Mesmo reconhecido, tanto pelo Estado quanto pelo município, como um espaço importante no acolhimento de mulheres vítimas de violência, o prédio onde hoje funciona a Ocupação Mulheres Mirabal, no Centro de Porto Alegre, está na iminência de uma reintegração de posse. Autorizada pela Justiça desde o começo da semana, a medida ainda não foi colocada em prática, mas as responsáveis pelo espaço - que, hoje, abriga nove mulheres e quatro crianças - não pretendem sair sem saber para onde irão. "A gente vai resistir", avisa Victória Chaves, integrante da coordenação da Mulheres Mirabal.
O prédio pertence à Inspetoria Salesiana São Pio X, que, em nota divulgada nesta semana, reforçou que pretende desenvolver um projeto social no local. Em sua decisão, o juiz Oyama Assis Brasil de Moraes, da 7ª Vara Cível do Foro da Capital, considera que esgotou-se, em maio, o prazo para que o Movimento de Mulheres Olga Benário, responsável pela ocupação, saísse. Estado e Defensoria Pública pediram nova prorrogação do prazo, o que foi negado pelo magistrado.

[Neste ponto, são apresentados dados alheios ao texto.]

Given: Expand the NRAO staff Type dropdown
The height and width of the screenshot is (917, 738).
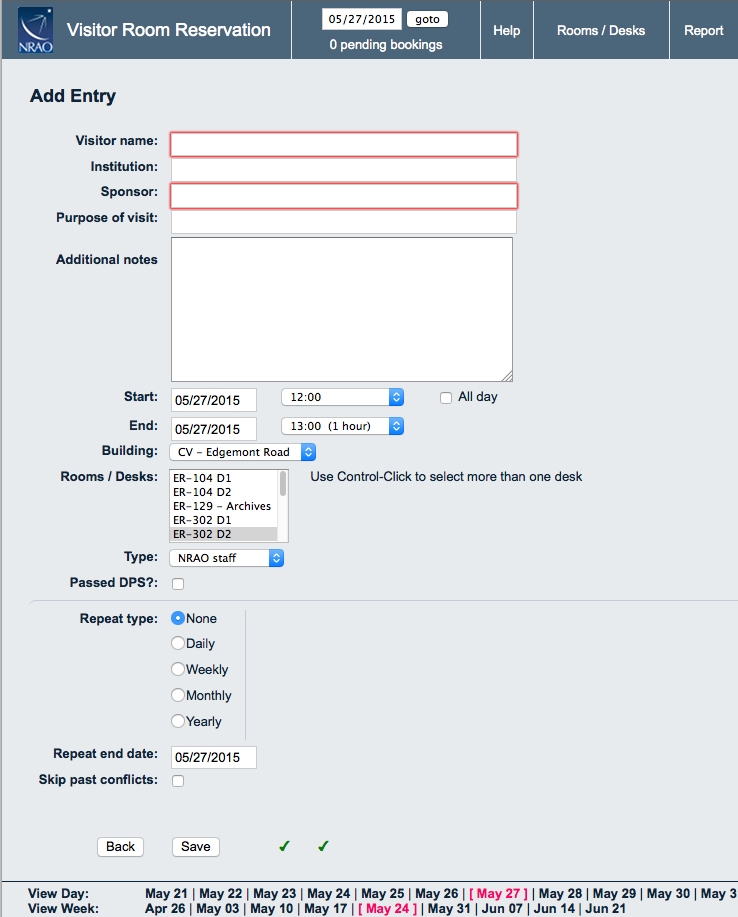Looking at the screenshot, I should [227, 558].
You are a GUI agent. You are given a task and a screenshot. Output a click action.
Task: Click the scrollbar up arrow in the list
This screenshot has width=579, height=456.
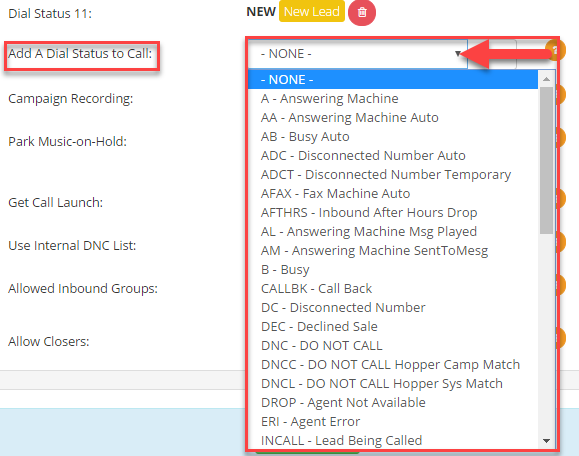tap(547, 79)
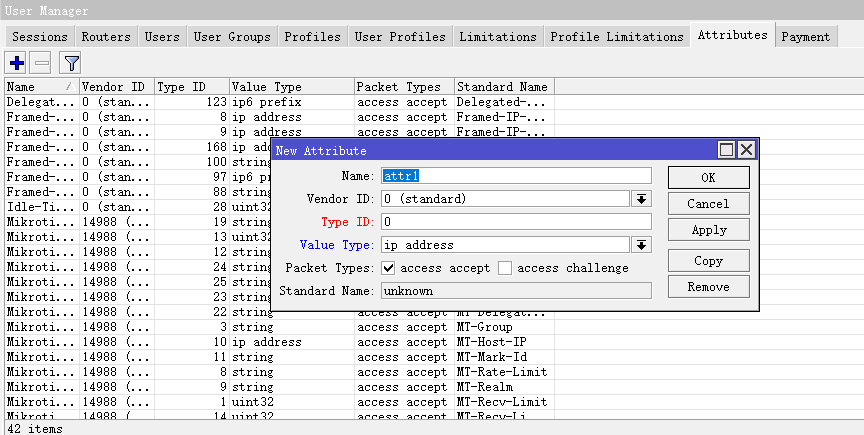864x435 pixels.
Task: Maximize the New Attribute dialog
Action: [727, 150]
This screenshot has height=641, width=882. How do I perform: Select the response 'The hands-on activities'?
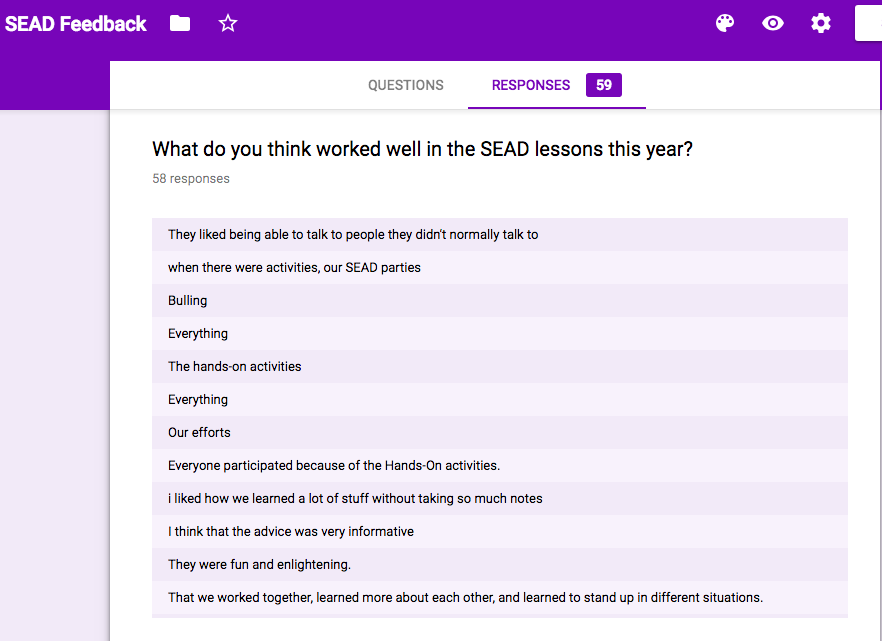click(x=234, y=366)
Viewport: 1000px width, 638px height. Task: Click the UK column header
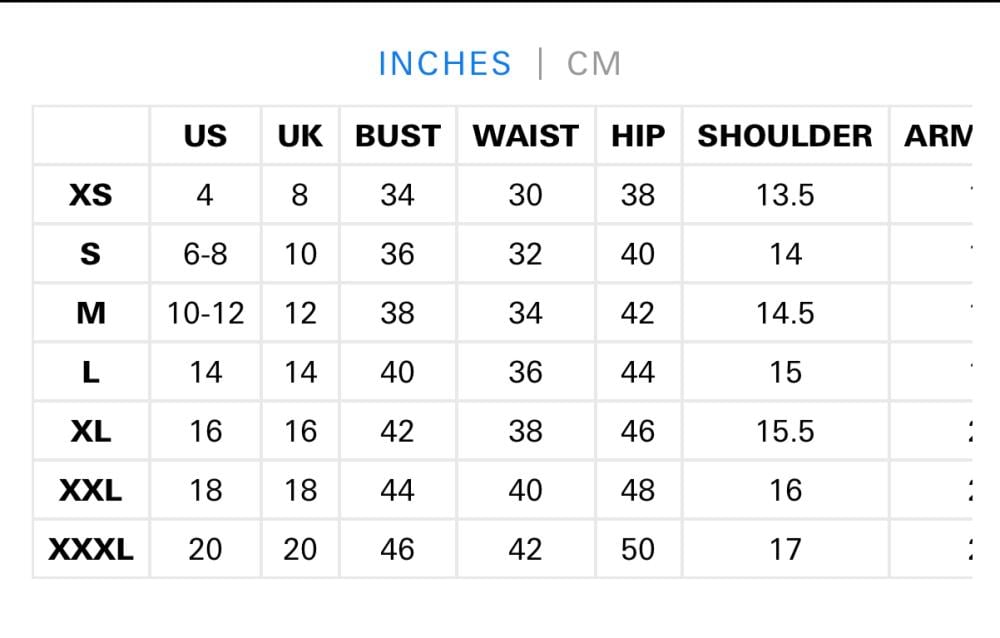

Por enquanto, as atividades no espaço seguem sem interrupções. "A demanda não para", explica Victória, garantindo que outras duas mulheres ingressarão no espaço até o final desta sexta-feira.
Na noite de quinta-feira, estava agendada uma assembleia com movimentos sociais e apoiadores, para estudar as alternativas conjuntas em caso de reintegração. Para o dia seguinte, a previsão era de uma nova reunião de um grupo de trabalho, formado por representantes da ocupação e membros dos governos estadual e municipal, bem como Defensoria Pública e Ministério Público. Na ocasião, o movimento espera esclarecimentos não apenas sobre a decisão judicial, mas também sobre um possível novo espaço para acolhimento.
A alternativa mais concreta é transferir as atividades hoje realizadas no prédio, localizado na rua Duque de Caxias, para o prédio da antiga Escola Benjamin Constant, no bairro São João. O imóvel pertence ao governo do Estado, que vai transferir a posse à prefeitura de Porto Alegre para que, em seguida, seja repassada à Mirabal. Nesse arranjo, seria utilizada apenas a parte referente à área administrativa do antigo colégio.
As coordenadoras da ocupação já visitaram o edifício e apontaram as melhorias necessárias, entregando aos órgãos públicos uma carta para formalização do interesse. "Desde então, não recebemos nenhum retorno que nos dê garantia de que o espaço será realmente cedido", afirma Victória. Há preocupação, em especial, com declarações da secretária municipal de Desenvolvimento Social e Esporte, Denise Ries Russo, de que a prefeitura fará um chamamento público, tão logo receba o imóvel do governo estadual, para que outras entidades possam manifestar interesse. "Isso não faz parte do que vinha sendo combinado. A cessão do prédio é uma solução proposta para um conflito específico. Até o fim do chamamento, nosso trabalho vai para onde?", questiona a integrante da ocupação.
Secretária garante que preocupação é com o bem-estar das ocupantes
Segundo as integrantes da Mulheres Mirabal, o processo de regularização jurídica exigido pela prefeitura para a entrega do prédio está sendo cumprido. No entanto, a falta de garantias e apoio dos entes públicos geram incerteza entre as coordenadoras. "Colocam essa regularização como empecilho, mas sabemos que isso pode tramitar em paralelo, não é um impeditivo legal (para a cessão)", argumenta Victória.
Na metade desta semana, a Secretaria de Modernização Administrativa e Recursos Humanos do Estado confirmou que já tinha recebido a sinalização positiva da Secretaria de Educação, proprietária original da Escola Benjamin Constant, e pretendia se reunir, nos próximos dias, com a administração municipal para confirmar a transferência. Porém, de acordo com a secretária de Desenvolvimento Social, a formalização da cedência ainda não tem data agendada.
Após o trâmite, será feita uma vistoria para determinar as condições do espaço para receber as mulheres e crianças. A secretária Denise Russo frisa que, "em nenhum momento, o município se comprometeu com melhorias, reformas ou custeio do prédio", mas reconhece a importância do atendimento prestado na ocupação.
"O município vê com preocupação este problema (reintegração) porque conhece o trabalho desenvolvido pela Mirabal. A partir da determinação judicial, a preocupação é com o bem-estar das mulheres e crianças que lá se encontram. Se não houver outra solução, elas serão encaminhadas para atendimento pela nossa rede", garante.